WORK ITEM =
Starting with the line that contains "This screenshot has width=1954, height=1466.", copy every remaining line of the data below exactly, the last one included.

Collected data entries:
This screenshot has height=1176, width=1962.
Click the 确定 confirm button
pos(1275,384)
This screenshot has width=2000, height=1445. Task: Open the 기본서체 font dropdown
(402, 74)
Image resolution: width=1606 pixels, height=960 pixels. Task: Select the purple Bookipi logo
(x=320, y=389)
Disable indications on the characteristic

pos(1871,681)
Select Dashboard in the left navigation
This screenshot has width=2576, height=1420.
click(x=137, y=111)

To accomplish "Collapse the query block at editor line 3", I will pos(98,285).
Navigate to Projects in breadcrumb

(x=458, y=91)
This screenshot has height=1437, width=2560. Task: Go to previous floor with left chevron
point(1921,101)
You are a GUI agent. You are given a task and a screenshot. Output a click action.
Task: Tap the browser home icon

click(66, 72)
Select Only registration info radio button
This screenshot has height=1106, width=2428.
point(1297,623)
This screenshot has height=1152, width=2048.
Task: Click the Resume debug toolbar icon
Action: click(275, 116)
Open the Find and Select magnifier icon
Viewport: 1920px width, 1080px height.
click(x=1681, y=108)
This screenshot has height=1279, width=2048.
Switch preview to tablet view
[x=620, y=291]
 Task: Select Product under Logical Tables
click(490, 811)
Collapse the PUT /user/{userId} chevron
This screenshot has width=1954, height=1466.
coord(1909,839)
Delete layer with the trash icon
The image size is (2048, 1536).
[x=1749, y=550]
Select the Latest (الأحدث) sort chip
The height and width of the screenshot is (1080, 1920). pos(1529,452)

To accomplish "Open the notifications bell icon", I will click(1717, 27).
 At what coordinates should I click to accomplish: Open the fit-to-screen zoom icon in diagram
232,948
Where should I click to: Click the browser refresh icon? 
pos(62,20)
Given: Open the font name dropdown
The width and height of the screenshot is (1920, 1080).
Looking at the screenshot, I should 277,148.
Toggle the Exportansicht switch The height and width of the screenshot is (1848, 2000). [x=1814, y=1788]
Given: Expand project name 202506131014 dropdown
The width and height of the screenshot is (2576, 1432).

OUTPUT =
This screenshot has width=1954, height=1466.
coord(1909,839)
Delete layer with the trash icon
The image size is (2048, 1536).
[x=1749, y=550]
Select the Latest (الأحدث) sort chip
The height and width of the screenshot is (1080, 1920). pos(1529,452)

To accomplish "Open the notifications bell icon", I will click(1717, 27).
 At what coordinates should I click to accomplish: Open the fit-to-screen zoom icon in diagram
232,948
Where should I click to: Click the browser refresh icon? 
pos(62,20)
Given: Open the font name dropdown
The width and height of the screenshot is (1920, 1080).
Looking at the screenshot, I should 277,148.
Toggle the Exportansicht switch The height and width of the screenshot is (1848, 2000). [x=1814, y=1788]
Given: Expand project name 202506131014 dropdown
The width and height of the screenshot is (2576, 1432).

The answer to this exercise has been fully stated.